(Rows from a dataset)
──────
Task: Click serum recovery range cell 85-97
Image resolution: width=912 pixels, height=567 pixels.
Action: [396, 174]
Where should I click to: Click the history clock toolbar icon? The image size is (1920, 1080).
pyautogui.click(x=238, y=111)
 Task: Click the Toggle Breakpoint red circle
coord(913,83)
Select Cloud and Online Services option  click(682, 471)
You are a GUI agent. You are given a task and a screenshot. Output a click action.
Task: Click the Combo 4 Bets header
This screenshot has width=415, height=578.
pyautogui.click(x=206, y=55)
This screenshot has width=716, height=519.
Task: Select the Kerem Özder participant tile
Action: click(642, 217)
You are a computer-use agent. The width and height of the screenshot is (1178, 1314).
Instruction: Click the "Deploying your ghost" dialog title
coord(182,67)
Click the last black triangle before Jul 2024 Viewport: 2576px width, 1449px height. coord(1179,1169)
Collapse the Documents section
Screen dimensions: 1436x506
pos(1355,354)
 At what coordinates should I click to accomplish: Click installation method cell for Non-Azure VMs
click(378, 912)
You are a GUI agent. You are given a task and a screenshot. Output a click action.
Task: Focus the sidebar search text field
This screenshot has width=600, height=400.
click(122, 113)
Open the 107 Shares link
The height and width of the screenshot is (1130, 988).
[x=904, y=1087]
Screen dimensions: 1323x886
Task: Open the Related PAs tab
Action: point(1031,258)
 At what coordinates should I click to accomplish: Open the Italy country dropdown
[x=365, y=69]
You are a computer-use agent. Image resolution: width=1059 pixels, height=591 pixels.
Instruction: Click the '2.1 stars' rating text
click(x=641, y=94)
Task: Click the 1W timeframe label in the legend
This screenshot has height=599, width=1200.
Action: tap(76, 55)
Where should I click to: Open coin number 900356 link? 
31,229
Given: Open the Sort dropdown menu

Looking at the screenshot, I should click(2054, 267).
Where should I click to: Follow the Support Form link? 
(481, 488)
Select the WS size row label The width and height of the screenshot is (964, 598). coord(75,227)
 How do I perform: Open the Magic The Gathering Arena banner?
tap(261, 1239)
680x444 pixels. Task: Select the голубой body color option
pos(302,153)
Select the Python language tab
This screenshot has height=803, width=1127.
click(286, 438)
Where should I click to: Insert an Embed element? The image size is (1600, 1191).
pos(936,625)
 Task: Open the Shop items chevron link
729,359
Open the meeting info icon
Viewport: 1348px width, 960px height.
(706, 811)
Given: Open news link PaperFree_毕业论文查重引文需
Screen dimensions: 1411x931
──────
(INSTRUCTION)
Write out the lines above, verbatim, for the stretch from the line containing "At what coordinates should I click to accomplish: Click" through the line containing "[x=365, y=69]", with both of those lines included.

(EXERCISE SOLUTION)
 At what coordinates should I click to accomplish: Click installation method cell for Non-Azure VMs
click(378, 912)
You are a GUI agent. You are given a task and a screenshot. Output a click action.
Task: Focus the sidebar search text field
This screenshot has width=600, height=400.
click(122, 113)
Open the 107 Shares link
The height and width of the screenshot is (1130, 988).
[x=904, y=1087]
Screen dimensions: 1323x886
Task: Open the Related PAs tab
Action: point(1031,258)
 At what coordinates should I click to accomplish: Open the Italy country dropdown
[x=365, y=69]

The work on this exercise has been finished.